衾嫆微眨了下长睫,有所感,声音温和几分,“起来吧。”
婢女诚惶诚恐地起身,垂着头,不敢抬头看衾嫆。
“奴婢,奴婢不敢偷懒了,求小姐饶了奴婢这回……”
“行了,去干活吧。”见衾嫆没有想将这婢女如何的意思,秋月端着大丫鬟的姿态,沉稳地吩咐着道。
“是,奴婢告退。”
婢女脚步匆匆飞快离去,衾嫆却忽而转身,盯着她背影若有所思。
好半晌,她面上渐渐浮起一个诡异的笑来。
似看破一切,又似什么都没看破。
“秋月。”衾嫆轻唤了声。
秋月应声,便听衾嫆声线清朗,似笑非笑地问了句,“你说一个人思念家人心切,还养得这么白净气色红润么?”

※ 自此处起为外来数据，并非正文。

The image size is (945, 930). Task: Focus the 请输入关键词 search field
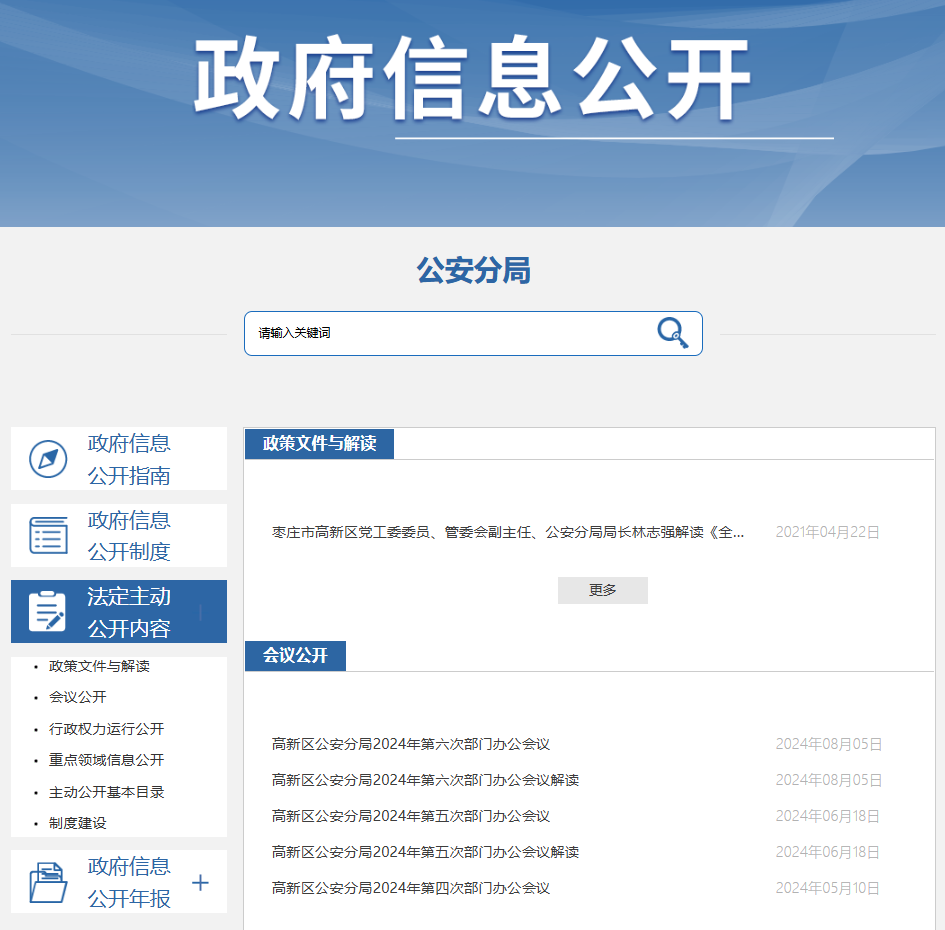coord(450,333)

被她的问题问得一愣,秋月拧起眉梢,回忆了下方才那婢女的身形,确是有些圆润,即使低着头,也难掩盖脸蛋白净红润。
“小姐的意思是……”她敛了神色,询问试探性地开口。
哪知衾嫆只是拿了帕子拭了拭额角,红唇勾起,语气轻描淡写,“没什么,只是忽然有了主意,茅塞顿开。”

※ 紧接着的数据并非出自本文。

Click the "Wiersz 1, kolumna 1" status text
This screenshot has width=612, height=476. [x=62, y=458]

这话说得前言不对后语,就是聪慧如秋月也一时茫然不解。
但观衾嫆神色,是不打算解惑了。她也识趣地没有多问。
又风平浪静了三日,这一日的傍晚时分。
衾嫆正督促着小小的衾枫练字,外间有丫鬟通传。
“大小姐,老夫人请您过去一道用膳。”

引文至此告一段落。